Given two independent random variables $$A$$ and $$B$$ with probability densities $$f_a(x)$$ and $$f_b(x)$$, the probability density $$f_c(x)$$ of their sum $$A + B = C$$ is given by the convolution $$f_a * f_b$$:

$f_c(x) = \int_{-\infty}^{\infty} f_a(x') f_b(x - x') \mathrm{d}x'$

For the case where $$A$$ and $$B$$ are uniformly distributed, we have:

$\begin{split} f_a(x) = \begin{cases} \frac{1}{a_2 - a_1} & a_1 \le x \le a_2 \\ 0 & \mathrm{otherwise} \end{cases} \end{split}$
$\begin{split} f_b(x) = \begin{cases} \frac{1}{b_2 - b_1} & b_1 \le x \le b_2 \\ 0 & \mathrm{otherwise} \end{cases} \end{split}$

Using these definitions, let’s visualize in the $$X'-X$$ plane where the integrand is nonzero:

import matplotlib.pyplot as plt
import numpy as np

a1 = 0.2
a2 = 1.0
b1 = 1.0
b2 = 2.5

Xlim = [1, 4]
Xplim = [0, 1.2]
Xp, X = np.meshgrid(np.linspace(*Xplim, 1000), np.linspace(*Xlim, 1000))
nonzero = (a1 <= Xp) & (Xp <= a2) & (b1 <= X - Xp) & (X - Xp <= b2)

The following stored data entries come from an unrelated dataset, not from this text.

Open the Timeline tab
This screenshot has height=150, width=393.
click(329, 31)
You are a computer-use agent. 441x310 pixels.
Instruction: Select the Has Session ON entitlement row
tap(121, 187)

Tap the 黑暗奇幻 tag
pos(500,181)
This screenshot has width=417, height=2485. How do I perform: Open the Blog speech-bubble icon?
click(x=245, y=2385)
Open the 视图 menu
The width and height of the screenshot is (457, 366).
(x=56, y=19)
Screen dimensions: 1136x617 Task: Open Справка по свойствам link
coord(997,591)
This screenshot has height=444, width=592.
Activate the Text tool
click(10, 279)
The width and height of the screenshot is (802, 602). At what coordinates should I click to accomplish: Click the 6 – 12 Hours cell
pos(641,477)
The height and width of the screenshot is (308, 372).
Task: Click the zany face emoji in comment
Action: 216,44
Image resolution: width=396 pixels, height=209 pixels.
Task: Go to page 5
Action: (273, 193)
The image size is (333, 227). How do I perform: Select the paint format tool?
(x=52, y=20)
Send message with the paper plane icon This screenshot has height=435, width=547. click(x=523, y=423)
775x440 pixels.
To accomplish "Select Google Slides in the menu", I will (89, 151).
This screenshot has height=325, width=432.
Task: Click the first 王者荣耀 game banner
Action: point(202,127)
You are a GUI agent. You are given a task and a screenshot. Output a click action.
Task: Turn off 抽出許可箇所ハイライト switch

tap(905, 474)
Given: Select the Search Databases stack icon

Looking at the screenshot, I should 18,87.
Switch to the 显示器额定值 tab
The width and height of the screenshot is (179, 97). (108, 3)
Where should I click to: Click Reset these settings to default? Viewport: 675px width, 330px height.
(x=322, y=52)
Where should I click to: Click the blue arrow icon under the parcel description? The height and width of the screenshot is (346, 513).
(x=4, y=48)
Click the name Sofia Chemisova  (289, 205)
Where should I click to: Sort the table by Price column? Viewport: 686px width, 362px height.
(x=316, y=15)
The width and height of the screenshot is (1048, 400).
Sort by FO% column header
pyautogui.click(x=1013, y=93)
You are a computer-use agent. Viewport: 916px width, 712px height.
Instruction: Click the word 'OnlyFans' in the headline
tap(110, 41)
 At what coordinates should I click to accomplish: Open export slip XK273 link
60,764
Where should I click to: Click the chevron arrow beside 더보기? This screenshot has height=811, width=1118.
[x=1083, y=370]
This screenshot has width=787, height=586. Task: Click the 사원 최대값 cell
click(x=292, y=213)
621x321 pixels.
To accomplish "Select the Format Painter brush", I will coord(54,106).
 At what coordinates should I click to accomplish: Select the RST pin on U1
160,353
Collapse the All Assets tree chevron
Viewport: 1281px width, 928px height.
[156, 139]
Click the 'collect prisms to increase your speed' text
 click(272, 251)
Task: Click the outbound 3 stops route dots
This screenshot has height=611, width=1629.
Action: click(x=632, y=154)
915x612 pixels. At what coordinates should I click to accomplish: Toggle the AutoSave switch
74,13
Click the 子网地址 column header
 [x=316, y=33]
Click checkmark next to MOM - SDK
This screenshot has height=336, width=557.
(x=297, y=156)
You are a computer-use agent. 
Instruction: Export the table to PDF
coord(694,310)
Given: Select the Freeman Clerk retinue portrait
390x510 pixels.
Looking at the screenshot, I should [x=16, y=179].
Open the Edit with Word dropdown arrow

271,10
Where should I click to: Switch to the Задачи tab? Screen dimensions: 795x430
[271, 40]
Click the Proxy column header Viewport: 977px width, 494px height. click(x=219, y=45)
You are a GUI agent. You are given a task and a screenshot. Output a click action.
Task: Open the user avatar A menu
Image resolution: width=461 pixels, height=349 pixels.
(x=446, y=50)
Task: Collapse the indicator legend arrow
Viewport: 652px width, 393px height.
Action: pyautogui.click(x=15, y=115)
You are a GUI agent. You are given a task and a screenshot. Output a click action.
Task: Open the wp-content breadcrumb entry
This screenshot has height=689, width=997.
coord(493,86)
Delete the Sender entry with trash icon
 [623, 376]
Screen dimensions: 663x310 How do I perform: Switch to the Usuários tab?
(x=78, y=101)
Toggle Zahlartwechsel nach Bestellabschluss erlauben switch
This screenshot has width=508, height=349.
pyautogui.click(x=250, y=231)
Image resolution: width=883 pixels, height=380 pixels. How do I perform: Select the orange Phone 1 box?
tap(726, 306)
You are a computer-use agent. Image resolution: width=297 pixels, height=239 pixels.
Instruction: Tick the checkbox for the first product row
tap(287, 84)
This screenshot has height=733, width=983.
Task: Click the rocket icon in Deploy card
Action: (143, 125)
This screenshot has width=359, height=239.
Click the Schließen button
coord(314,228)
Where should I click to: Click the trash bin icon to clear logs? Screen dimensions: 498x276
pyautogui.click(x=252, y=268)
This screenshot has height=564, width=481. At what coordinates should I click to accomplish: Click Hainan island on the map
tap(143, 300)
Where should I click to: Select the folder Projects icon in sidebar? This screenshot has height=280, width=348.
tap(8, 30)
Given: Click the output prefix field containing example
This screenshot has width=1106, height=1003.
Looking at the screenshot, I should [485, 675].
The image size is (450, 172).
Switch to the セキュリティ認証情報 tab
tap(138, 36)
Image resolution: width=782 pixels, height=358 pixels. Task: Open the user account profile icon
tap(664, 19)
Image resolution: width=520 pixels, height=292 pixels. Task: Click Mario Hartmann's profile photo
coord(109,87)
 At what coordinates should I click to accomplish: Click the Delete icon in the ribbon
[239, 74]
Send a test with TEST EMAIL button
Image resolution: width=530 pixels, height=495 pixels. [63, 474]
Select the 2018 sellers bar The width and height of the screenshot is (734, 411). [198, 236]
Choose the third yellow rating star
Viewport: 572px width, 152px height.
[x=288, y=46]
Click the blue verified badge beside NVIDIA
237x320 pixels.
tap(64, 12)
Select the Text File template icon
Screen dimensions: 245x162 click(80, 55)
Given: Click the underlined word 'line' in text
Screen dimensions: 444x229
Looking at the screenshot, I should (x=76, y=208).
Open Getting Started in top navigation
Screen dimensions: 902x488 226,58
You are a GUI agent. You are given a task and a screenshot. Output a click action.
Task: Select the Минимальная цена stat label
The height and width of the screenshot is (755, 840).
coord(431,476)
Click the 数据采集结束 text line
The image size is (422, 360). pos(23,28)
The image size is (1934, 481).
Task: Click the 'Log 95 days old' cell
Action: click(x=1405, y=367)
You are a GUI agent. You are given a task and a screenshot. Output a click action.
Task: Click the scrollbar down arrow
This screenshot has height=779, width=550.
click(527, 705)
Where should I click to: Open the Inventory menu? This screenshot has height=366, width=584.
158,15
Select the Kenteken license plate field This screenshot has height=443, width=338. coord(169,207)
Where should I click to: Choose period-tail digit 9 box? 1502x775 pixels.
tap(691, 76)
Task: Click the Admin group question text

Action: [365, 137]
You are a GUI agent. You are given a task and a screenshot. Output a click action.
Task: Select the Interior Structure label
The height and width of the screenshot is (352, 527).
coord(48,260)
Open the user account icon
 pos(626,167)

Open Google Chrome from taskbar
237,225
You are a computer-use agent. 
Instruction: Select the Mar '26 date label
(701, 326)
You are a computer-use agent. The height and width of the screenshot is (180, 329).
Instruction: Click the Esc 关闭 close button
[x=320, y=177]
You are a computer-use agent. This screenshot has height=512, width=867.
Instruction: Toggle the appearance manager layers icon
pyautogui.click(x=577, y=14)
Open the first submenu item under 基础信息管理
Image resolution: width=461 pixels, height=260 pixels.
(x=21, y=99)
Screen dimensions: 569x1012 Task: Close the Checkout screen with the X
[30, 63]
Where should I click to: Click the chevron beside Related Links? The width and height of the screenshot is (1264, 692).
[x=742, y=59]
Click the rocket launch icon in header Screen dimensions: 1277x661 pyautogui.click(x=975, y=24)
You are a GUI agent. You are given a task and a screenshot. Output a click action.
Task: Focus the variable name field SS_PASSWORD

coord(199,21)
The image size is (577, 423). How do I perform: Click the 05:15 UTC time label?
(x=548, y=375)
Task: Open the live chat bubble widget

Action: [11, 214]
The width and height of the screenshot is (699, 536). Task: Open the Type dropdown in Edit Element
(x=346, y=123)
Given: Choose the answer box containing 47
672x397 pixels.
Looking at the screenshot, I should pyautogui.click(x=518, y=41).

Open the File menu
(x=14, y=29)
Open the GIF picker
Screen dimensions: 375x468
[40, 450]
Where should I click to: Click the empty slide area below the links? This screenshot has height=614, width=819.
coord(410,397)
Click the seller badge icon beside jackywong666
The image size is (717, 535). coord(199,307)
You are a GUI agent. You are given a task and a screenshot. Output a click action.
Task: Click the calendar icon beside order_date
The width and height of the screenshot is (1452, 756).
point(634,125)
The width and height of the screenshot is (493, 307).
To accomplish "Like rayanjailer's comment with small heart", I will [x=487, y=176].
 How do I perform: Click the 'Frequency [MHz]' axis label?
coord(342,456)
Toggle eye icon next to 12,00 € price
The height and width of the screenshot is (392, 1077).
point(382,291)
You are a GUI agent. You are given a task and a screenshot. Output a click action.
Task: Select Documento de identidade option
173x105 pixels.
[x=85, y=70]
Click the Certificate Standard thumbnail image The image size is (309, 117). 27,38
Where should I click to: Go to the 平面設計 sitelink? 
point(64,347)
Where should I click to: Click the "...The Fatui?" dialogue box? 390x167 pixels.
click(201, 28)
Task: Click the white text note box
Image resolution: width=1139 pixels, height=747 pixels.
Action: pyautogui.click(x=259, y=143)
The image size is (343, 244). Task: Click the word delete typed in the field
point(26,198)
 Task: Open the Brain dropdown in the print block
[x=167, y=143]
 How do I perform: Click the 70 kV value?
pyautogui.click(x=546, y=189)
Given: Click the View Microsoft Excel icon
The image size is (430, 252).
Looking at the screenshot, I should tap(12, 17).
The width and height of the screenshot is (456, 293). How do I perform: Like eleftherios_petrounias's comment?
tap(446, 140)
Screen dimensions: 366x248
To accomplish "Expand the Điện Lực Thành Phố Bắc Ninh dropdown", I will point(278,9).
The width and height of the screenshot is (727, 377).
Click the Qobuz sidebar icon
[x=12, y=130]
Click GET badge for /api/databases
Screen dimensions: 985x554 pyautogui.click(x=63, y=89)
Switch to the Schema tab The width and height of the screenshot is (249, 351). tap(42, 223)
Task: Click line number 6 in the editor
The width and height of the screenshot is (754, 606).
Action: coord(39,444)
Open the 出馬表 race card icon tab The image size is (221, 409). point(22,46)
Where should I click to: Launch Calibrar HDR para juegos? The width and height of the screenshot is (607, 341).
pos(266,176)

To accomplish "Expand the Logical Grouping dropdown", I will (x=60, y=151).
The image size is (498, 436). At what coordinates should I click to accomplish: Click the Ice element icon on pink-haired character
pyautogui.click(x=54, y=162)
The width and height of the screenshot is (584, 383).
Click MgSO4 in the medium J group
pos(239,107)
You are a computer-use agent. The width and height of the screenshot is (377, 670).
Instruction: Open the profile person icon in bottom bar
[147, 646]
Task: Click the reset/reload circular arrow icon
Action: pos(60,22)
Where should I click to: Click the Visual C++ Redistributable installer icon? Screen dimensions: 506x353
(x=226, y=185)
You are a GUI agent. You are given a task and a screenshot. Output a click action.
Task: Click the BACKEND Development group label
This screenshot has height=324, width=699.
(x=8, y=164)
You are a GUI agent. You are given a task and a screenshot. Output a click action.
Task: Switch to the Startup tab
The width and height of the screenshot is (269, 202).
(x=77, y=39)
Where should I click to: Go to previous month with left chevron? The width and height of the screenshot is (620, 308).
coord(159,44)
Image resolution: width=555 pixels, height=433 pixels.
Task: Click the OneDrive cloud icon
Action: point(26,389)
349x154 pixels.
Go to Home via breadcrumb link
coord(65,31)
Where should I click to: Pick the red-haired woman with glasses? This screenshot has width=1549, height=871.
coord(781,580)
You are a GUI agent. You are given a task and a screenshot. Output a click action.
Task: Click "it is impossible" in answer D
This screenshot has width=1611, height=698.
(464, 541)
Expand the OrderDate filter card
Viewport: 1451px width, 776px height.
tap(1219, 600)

plt.imshow(nonzero, extent=Xplim + Xlim, aspect='auto', origin='lower')
plt.xlabel("x'")
plt.ylabel("x")

plt.axhline(b1 + a1, c='cyan')
plt.axhline(b1 + a2, c='cyan')
plt.axhline(b2 + a1, c='cyan')
plt.axhline(b2 + a2, c='cyan');


The cross-section of the parallelogram is the range of $$x'$$ where the integrand is nonzero, so the lower and upper bounds of each cross-section define the limits of integration as a function of $$x$$. Notice that it can be divided into three domains with nonzero probability, drawn here separated by the cyan lines. Going up from the bottom, they are defined by:

Domain

Domain bounds

Integration bounds

1

$$b_1 + a_1 \le x \le b_1 + a_2$$

$$a_1 \le x' \le x - b_1$$

2

$$b_1 + a_2 \le x \le b_2 + a_1$$

$$a_1 \le x' \le a_2$$

3

$$b_2 + a_1 \le x \le b_2 + a_2$$

$$x - b_2 \le x' \le a_2$$

Finally, note that with the restricted bounds of integration $$x_1$$ and $$x_2$$, the integrand becomes the constant $$(a_2-a_1)^{-1}(b_2-b_1)^{-1}$$ and so the integral simplifies:

\begin{split} \begin{align} f_c(x) &= \frac{1}{(a_2-a_1)(b_2-b_1)} \int_{x'_1}^{x'_2} \mathrm{d}x' \\ &= \frac{x'_2 - x'_1}{(a_2-a_1)(b_2-b_1)} \end{align} \end{split}

where $$x'_1$$ and $$x'_2$$ are given by the integration bounds in the above table as a function of $$x$$.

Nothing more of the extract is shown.